Assemblyman Lafayette's bill, A.2022, would create a Class A misdemeanor for "unlawful solicitation of a tort victim." The proposed law would apply to cases in which "a person, with the expectation of compensation, knowingly solicits the victim of a tort at the scene of any accident that may result in a civil action, criminal action or claim for tort damages."

Walsh said the explosive growth in lawsuits is the key reason that consumers pay higher-than-average costs for auto insurance in New York State. In a letter to Assemblyman Lafayette, he said that lawyers' fees now eat up 12 percent of the cost of auto insurance premiums in the state — one-third more than is paid out for all the costs of medical care for accident victims.

With the number of lawyers in New York growing 26 times as fast as the state's population, trial lawyers are pushing for business with increasingly flamboyant advertising, billboards and personal solicitations.

The result: Lawsuits over auto accidents increased by 89 percent between 1988 and 1997, even as the number of personal injury accidents declined by nearly 10 percent. One out of every five personal injury auto accidents in the state now results in a lawsuit — despite the existence of a no-fault system of auto insurance.

"Your bill would begin the process of imposing some reasonable standards of conduct on trial lawyers," Walsh said in his letter to Assemblyman Lafayette.

Ironically, the Lafayette bill comes amid reports that the wealthy trial lawyers' lobby is pressuring members of the Assembly to sign a pledge to resist any and all tort reform legislation during the 1999 legislative session.

The "no-reform" pledge is being pushed to counter the efforts of a growing coalition of businesses, municipalities, professional organizations and other groups calling for legislation to set reasonable guidelines for juries in dealing with lawsuits. The Business Council is a member of that coalition, New Yorkers for Civil Justice Reform.

An October 1998 report by the Public Policy Institute, The Business Council's research arm, found that the care and feeding of the lawsuit industry now adds a total of $400 a year to the average cost of insuring a car in New York State. The Empire State is now the nation's third most costly auto insurance market.

Total liability costs in New York exceed $14 billion a year, or $800 per capita— 28 percent ahead of the national average. Lawsuits add $600 a year to the cost of having a baby in New York State. They subject individual citizens to risk, threatening personal financial ruin for volunteer leaders of everything from Little League to the PTA. They add hundreds of millions to property taxes, to pay for suits over things like potholes, sledding incidents, and drunks falling on subway rails.

The number of lawyers in the state grew by 40 percent in the last 10 years, even as the state's total population barely grew at all.
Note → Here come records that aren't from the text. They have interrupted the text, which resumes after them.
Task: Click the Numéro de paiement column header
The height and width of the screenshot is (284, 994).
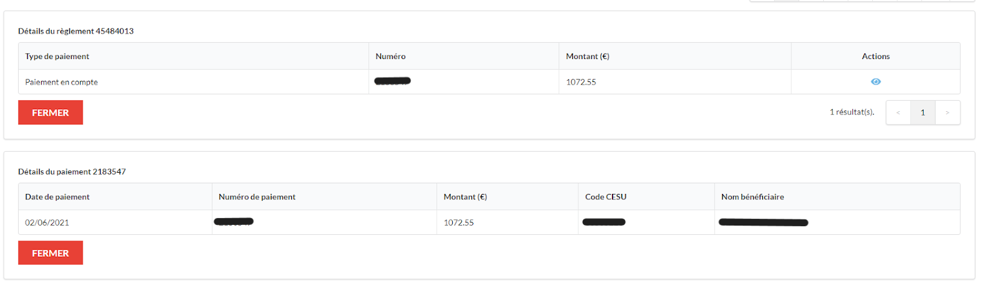Action: click(257, 196)
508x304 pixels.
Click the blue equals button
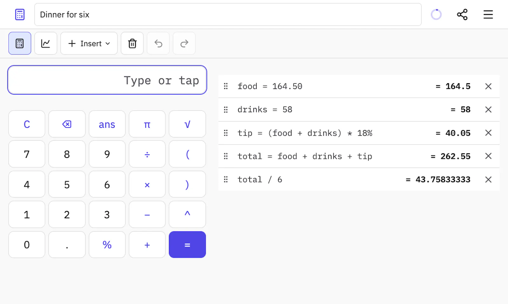[x=187, y=245]
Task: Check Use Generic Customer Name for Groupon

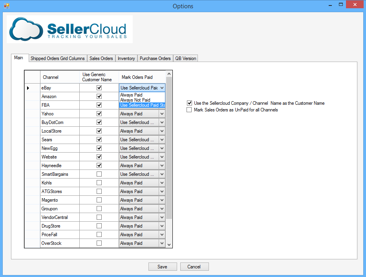Action: click(x=99, y=208)

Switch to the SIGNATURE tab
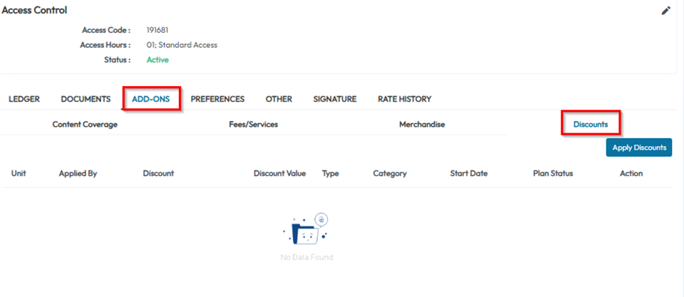(335, 99)
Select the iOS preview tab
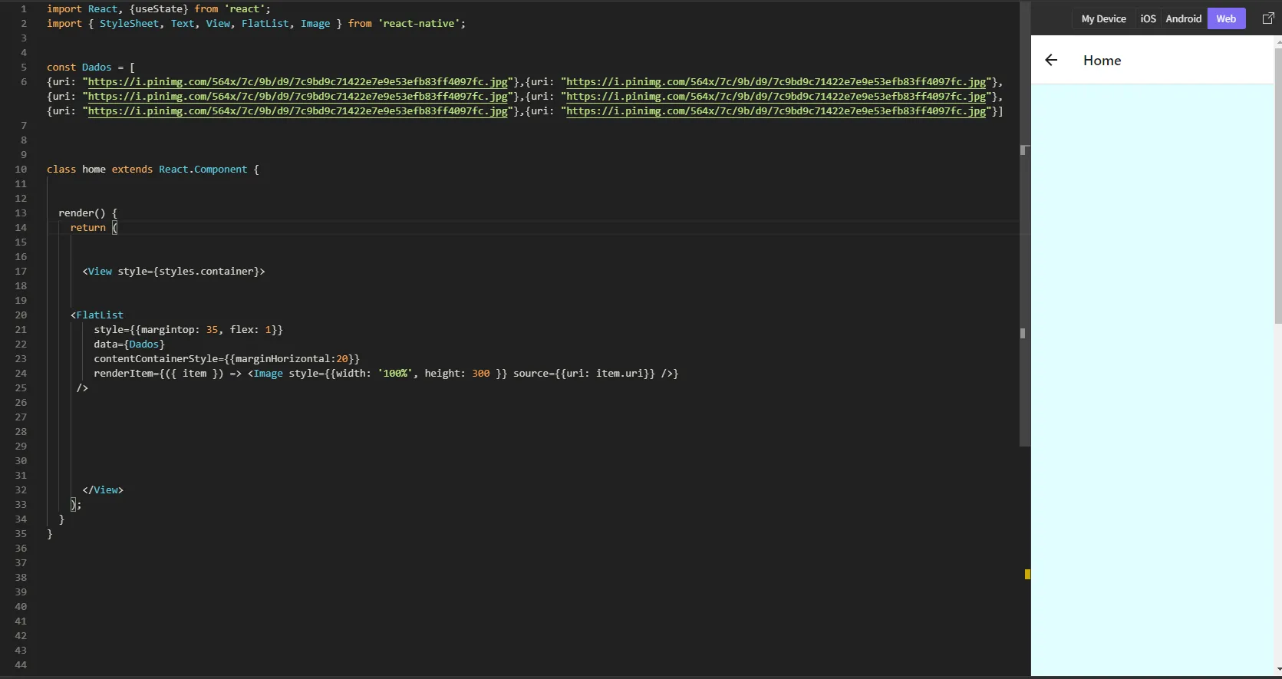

Compared to population, New York's cadre of lawyers is 66 percent above the national average.

Trial lawyers themselves admit this surplus pushes them into increasing efforts to solicit business. As Daniel Santola, president of the Albany County Bar Association, told the Albany Times Union last year, "There are hundreds and hundreds of lawyers admitted to the bar each year. There are insufficient jobs to accommodate all of them."

The Business Council is New York's largest broad-based business group, representing some 4,000 member companies large and small across the state. Based in Albany, it lobbies for a better business climate, and offers cost-cutting services to its members.